What the task requires
In the data below, repeat the line containing "Task: Click the D1_SC1_Out colorbar scale" and every following line exactly, up to and including the last line. Exclude pictures.

Material to process
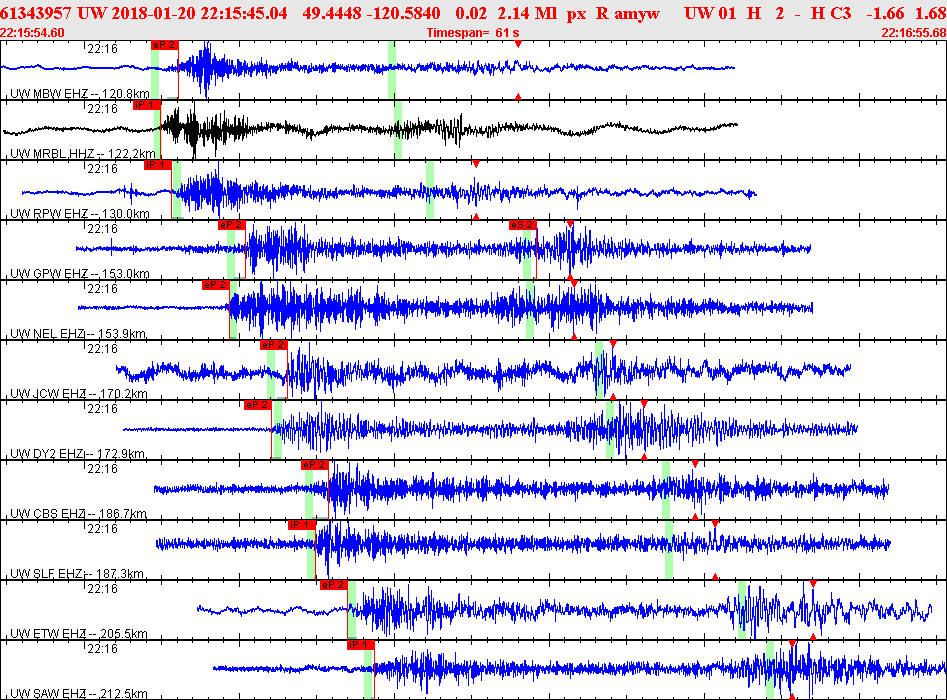
Task: Click the red triangle marker atop RPW trace
Action: 476,164
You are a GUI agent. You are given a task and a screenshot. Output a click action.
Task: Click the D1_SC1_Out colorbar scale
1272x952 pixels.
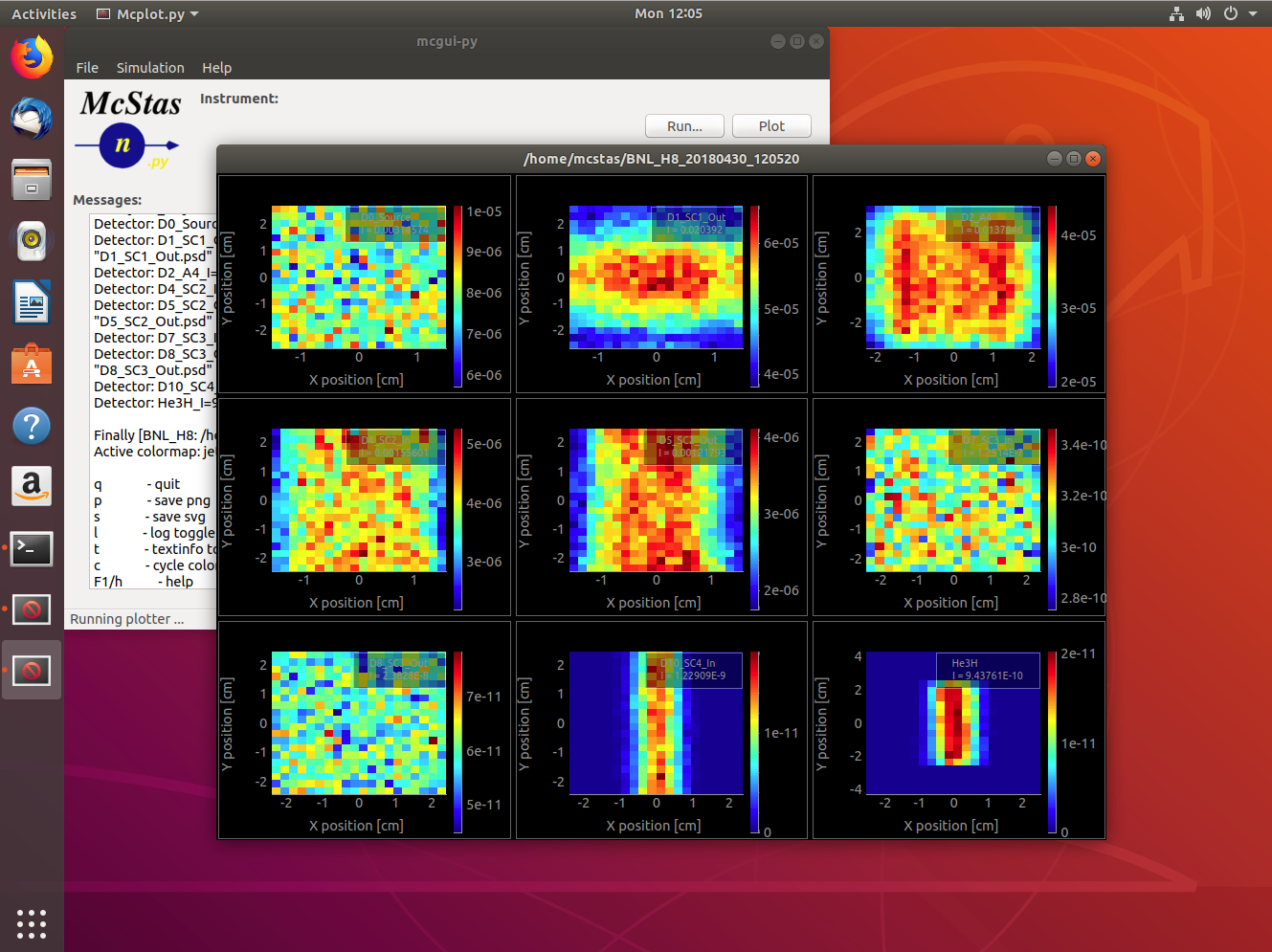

Task output
Task: Click the D1_SC1_Out colorbar scale
1272x952 pixels.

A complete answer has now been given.